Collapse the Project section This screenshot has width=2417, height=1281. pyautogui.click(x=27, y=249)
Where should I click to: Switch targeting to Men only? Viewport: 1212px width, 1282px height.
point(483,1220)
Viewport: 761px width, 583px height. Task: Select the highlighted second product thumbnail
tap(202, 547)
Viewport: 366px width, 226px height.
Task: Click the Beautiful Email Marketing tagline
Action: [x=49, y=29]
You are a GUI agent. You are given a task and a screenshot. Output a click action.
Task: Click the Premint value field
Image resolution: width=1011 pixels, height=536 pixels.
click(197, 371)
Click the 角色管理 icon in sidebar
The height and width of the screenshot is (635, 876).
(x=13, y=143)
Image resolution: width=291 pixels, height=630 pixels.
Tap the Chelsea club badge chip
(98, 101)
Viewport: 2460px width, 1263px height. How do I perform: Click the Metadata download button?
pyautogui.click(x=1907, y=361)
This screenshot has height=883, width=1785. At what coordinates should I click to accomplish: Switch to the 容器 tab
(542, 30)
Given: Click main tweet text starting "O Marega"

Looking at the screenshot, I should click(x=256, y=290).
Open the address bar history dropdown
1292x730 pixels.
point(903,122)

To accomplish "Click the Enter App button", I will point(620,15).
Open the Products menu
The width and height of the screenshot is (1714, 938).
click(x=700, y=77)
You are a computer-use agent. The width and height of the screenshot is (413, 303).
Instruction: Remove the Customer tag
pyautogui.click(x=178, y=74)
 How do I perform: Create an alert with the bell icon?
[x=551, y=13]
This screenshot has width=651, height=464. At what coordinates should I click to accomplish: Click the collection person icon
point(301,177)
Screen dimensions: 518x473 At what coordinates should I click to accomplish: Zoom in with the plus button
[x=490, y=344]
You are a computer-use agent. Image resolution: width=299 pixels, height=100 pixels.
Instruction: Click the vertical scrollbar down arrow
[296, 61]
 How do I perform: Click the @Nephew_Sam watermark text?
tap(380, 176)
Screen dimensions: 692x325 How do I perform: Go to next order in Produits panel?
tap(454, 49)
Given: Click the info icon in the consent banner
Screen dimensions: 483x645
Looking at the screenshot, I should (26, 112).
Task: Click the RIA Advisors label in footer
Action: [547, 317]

GIVEN PROBLEM: Locate each line in the entries above that contains the word "text" and copy those lines in full.

RESPONSE TO THE EXERCISE:
Given: Click main tweet text starting "O Marega"
 How do I perform: Click the @Nephew_Sam watermark text?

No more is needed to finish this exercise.